### Problem to work on
Go over the data and copy out each line with "Given" in it.

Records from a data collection
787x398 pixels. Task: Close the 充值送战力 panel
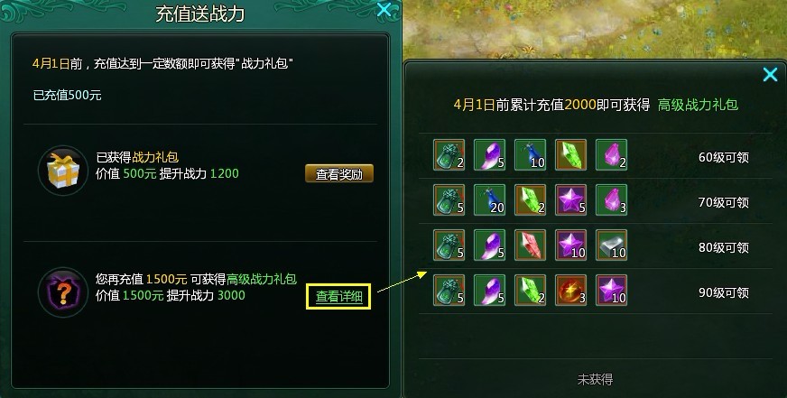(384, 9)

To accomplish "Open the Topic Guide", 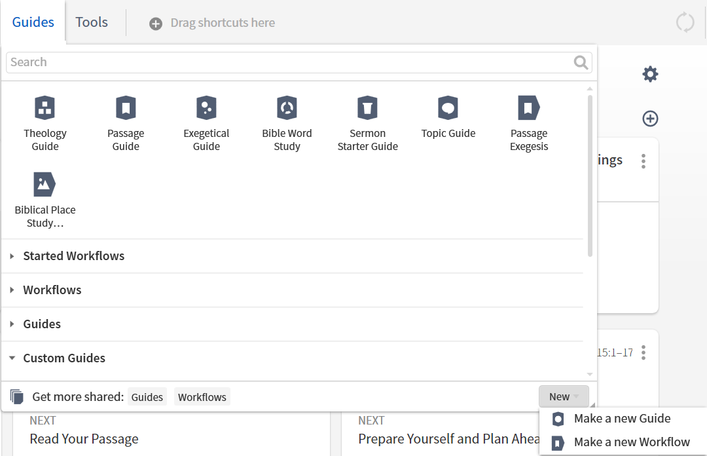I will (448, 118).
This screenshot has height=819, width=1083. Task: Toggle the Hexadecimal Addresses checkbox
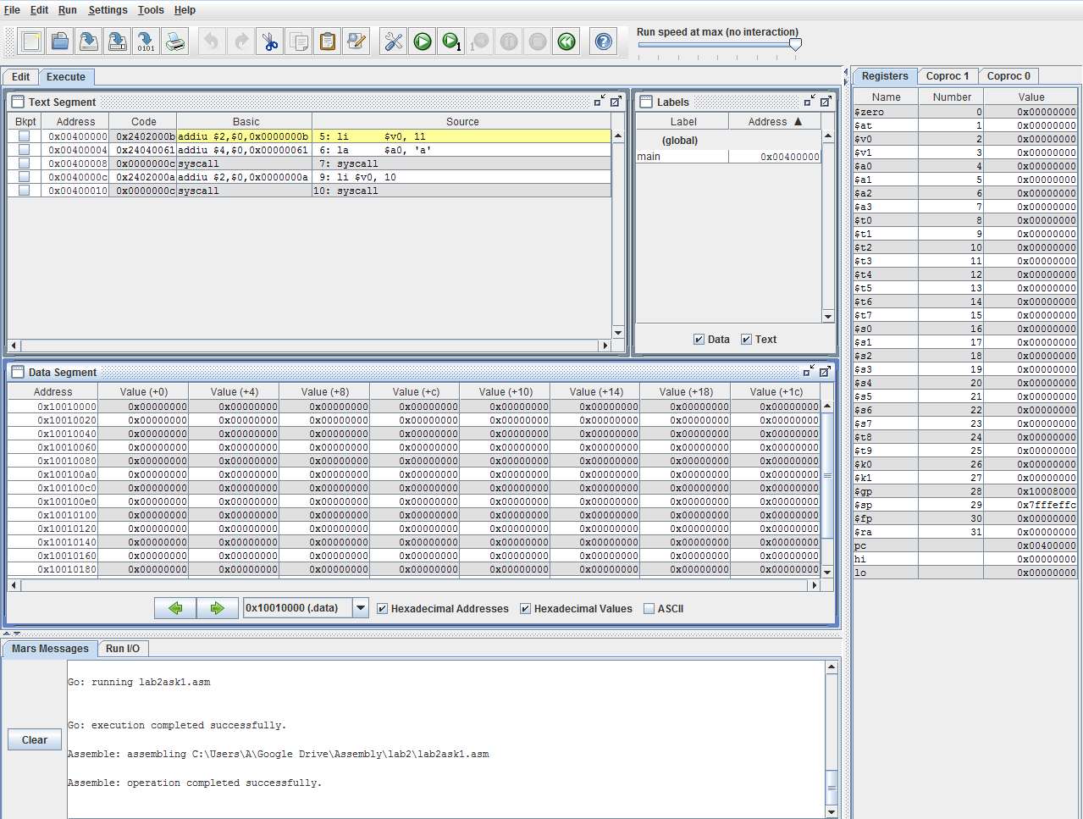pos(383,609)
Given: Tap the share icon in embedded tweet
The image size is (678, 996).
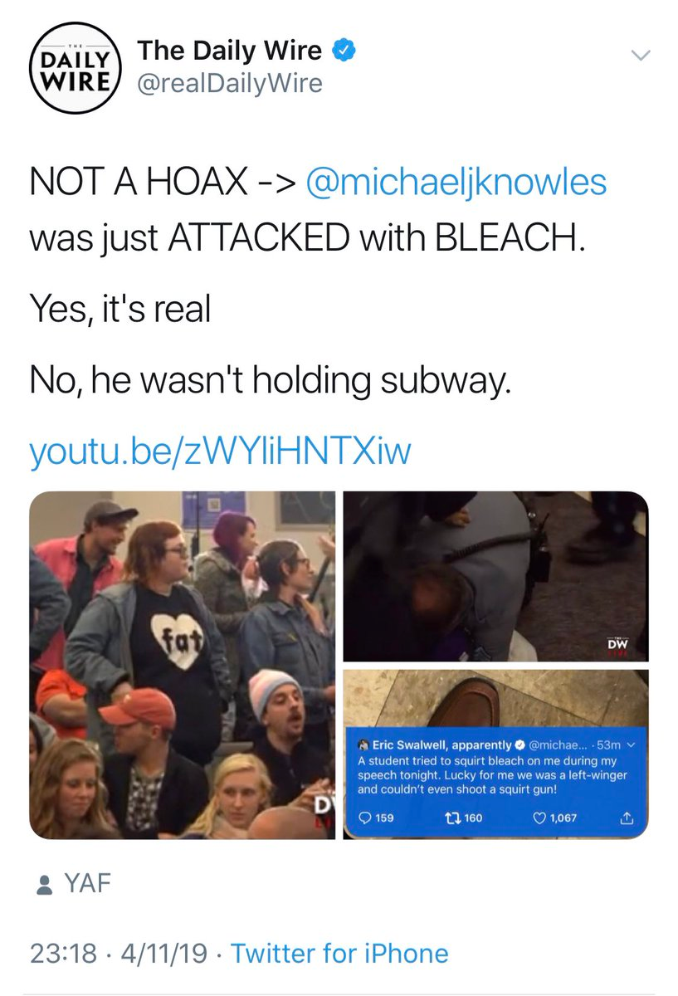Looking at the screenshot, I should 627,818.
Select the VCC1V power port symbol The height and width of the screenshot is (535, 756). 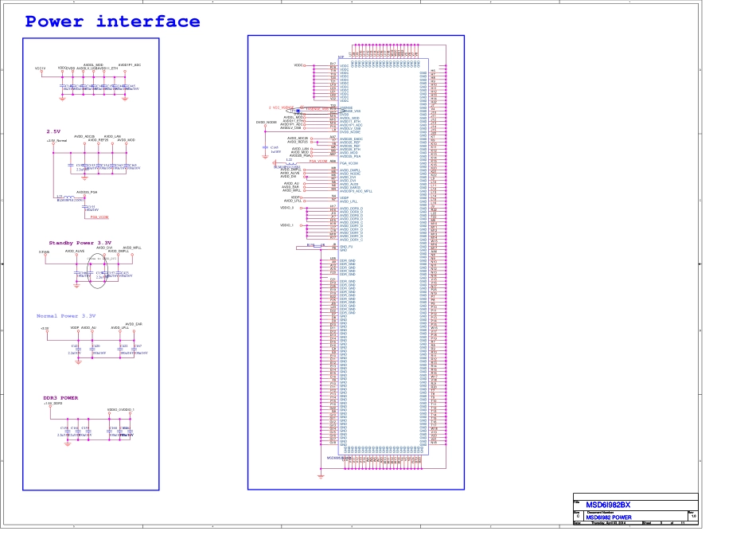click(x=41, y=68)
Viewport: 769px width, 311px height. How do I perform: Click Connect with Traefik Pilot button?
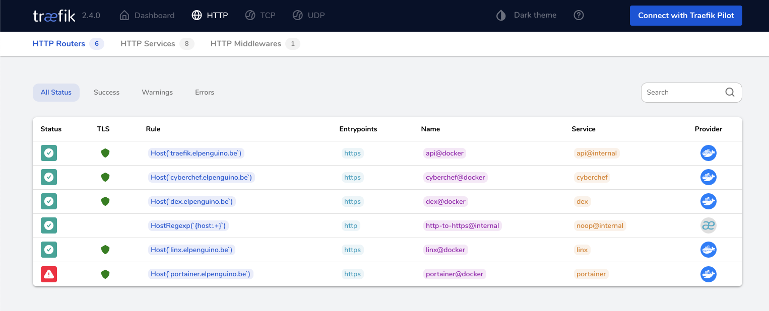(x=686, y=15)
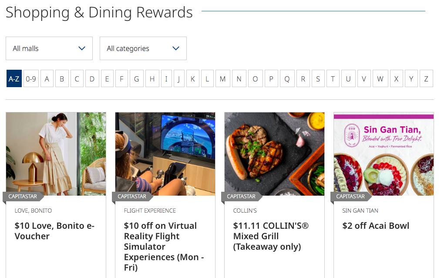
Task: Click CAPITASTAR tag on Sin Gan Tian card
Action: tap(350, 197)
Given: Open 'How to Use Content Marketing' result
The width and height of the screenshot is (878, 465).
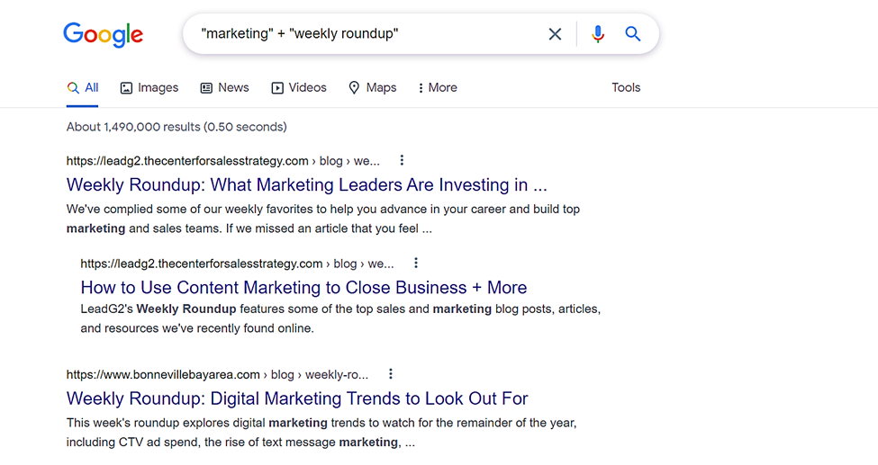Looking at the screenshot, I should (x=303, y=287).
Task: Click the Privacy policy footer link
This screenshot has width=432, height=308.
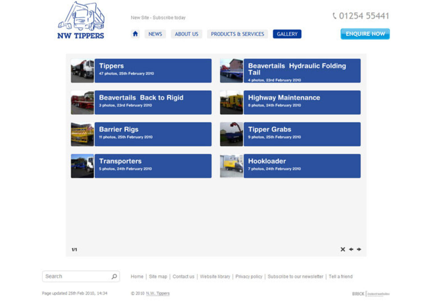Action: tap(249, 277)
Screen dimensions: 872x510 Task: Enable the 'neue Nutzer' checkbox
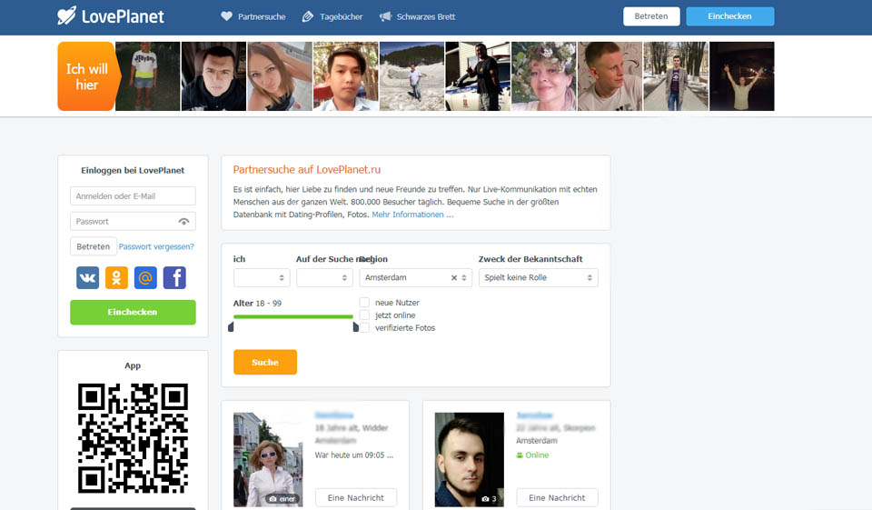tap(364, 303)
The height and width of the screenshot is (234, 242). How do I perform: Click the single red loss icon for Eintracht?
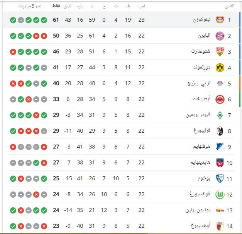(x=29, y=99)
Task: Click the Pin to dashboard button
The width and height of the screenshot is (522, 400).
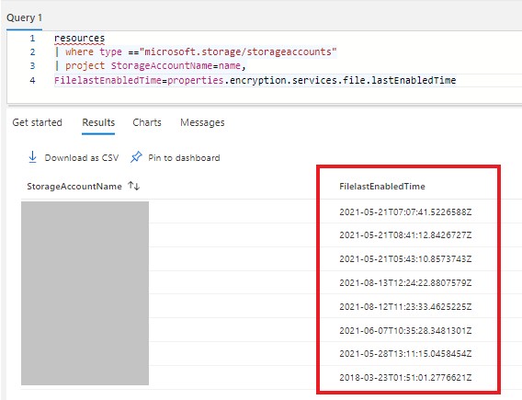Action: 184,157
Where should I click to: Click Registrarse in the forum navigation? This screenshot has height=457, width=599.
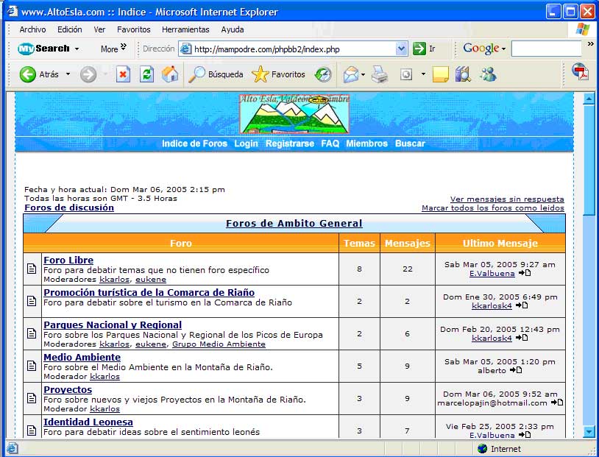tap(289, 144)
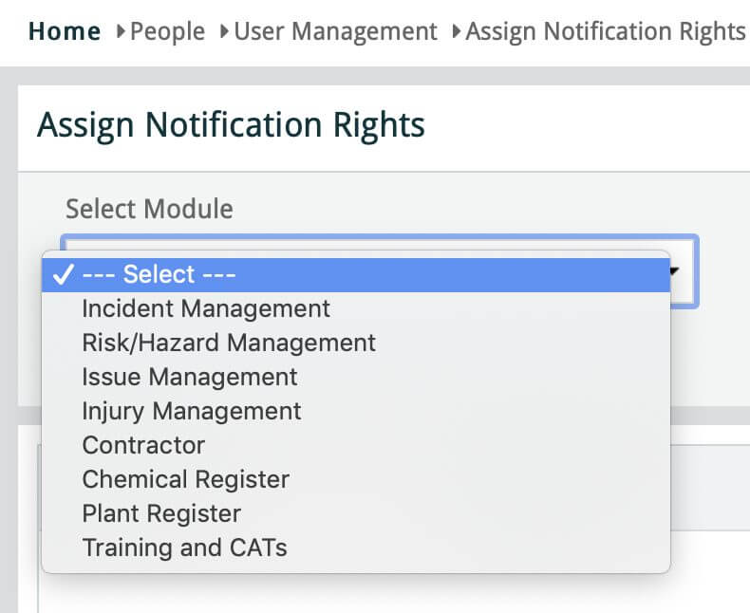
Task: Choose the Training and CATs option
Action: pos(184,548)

### Exercise answer
Given: Tap the share icon in embedded tweet
Given: Open 'How to Use Content Marketing' result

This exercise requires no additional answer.